For many patients irritable bowel syndrome leads to a poor quality of life. However, the fears of patients are understandable: the uncertainty that comes from not knowing if the symptoms will occur, if there will be a need to run into the bathroom suddenly or the fear of having to endure pain and discomfort on holiday, forces them to stay home. The irritable colon also forces people to be absent from work, but in general the percentage of those who give up doing their duty is lower and the psychological reaction stronger. When you have to decide whether to board a train or an airplane, fear takes over and many prefer to stay at home.
Relaxation improves symptoms
For many patients suffering from irritable bowel syndrome, holidays are a good time: moving away for a while from the daily sources of stress, which often worsen the symptoms, for many is a real panacea and all precautions are excessive.
To travel safely, however, you can follow a number of useful tips:
Prefer to travel by car to make stops when needed, perhaps organizing the trip so as to know the distances between a place where you can find a bathroom and another.

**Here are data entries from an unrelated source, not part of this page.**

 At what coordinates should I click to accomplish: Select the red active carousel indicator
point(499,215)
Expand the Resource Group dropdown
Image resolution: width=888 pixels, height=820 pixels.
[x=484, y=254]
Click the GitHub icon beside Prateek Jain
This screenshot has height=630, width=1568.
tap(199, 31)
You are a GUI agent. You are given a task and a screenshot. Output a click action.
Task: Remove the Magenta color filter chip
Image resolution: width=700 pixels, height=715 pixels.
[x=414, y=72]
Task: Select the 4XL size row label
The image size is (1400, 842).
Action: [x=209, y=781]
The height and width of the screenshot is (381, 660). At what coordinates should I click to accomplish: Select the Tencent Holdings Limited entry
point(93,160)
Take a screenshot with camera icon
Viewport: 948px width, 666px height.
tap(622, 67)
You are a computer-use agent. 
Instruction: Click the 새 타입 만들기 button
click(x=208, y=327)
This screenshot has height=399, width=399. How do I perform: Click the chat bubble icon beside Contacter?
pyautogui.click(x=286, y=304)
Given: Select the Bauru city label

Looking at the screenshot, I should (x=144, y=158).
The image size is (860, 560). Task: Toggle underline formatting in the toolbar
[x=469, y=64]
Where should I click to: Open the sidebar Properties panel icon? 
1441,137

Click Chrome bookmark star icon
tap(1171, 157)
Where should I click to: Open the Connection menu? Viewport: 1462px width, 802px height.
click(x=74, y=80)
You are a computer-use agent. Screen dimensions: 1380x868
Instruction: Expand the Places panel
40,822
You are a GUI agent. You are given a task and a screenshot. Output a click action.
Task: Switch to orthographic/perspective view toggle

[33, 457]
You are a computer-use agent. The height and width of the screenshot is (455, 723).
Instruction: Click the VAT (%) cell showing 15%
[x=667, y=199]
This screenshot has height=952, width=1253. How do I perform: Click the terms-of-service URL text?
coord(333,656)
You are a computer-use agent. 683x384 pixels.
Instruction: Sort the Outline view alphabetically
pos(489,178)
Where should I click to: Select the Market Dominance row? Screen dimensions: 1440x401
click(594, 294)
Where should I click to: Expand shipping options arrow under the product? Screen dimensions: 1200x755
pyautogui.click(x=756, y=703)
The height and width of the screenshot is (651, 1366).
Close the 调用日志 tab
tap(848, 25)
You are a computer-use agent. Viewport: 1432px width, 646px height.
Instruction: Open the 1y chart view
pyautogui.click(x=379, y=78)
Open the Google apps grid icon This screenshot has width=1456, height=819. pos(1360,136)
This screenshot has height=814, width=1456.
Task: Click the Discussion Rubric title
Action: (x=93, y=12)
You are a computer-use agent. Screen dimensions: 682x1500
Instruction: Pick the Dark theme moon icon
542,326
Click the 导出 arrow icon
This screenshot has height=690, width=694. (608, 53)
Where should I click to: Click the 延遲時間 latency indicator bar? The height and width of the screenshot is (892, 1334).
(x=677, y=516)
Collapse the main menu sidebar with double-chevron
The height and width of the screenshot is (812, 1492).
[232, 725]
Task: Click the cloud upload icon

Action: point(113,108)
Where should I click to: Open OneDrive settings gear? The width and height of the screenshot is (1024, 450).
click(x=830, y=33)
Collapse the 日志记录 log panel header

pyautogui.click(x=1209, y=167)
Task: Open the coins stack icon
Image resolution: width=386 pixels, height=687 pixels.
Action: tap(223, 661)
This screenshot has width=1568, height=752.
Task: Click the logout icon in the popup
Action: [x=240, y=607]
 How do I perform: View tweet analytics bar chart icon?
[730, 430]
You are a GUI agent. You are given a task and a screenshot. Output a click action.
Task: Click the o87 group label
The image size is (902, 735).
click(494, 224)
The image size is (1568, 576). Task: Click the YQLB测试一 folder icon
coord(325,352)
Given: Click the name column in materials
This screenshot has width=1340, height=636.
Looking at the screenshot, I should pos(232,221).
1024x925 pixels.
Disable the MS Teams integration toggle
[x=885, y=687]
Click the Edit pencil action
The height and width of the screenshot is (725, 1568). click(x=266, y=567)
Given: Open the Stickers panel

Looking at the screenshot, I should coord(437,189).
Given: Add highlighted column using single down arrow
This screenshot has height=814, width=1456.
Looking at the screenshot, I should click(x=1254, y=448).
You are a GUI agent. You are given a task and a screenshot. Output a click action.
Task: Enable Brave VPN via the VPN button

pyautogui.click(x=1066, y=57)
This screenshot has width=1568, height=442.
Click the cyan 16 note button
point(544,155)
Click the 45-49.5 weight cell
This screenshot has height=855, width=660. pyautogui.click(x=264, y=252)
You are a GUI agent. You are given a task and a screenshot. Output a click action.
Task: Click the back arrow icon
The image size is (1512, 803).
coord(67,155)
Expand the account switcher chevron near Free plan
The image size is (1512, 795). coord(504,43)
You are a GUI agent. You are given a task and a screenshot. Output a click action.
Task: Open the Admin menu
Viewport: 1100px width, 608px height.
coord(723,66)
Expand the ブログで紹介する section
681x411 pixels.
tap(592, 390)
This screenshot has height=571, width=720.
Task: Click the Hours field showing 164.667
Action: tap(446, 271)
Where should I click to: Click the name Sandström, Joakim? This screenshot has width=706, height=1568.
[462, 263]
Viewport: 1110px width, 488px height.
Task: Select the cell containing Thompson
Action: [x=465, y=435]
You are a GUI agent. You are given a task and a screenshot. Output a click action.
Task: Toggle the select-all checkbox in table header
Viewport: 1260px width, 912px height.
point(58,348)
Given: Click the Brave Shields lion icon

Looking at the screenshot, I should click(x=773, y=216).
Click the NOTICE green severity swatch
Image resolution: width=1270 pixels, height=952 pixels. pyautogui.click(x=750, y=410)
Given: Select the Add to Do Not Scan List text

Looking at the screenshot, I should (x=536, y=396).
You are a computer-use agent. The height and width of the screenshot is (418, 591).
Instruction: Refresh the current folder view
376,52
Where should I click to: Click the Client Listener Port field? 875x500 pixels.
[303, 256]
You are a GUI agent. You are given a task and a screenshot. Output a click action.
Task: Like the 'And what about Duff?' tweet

If you choose the plane, arrive at the airport with due advance and on the flight ask for aisle places and close to the toilets: avoid foods that can worsen the symptoms (such as alcohol, caffeine, fried foods, too spicy or fat-rich).
Always carry prescription drugs with you if you are on treatment, or prescriptions or documents that may be required to purchase the drugs during holiday, as well as having the contact of your doctor. This will make for a peaceful stay.
Always have a small “survival kit” with some spare toilet paper and a change of clothes. In the kit it is advisable to insert painkillers, lactic ferments, an anti-diarrheal or drugs against constipation because constipation often increases during trips and perhaps an antibiotic recommended by your doctor, to intervene in case of very pronounced aggravation or annoyance.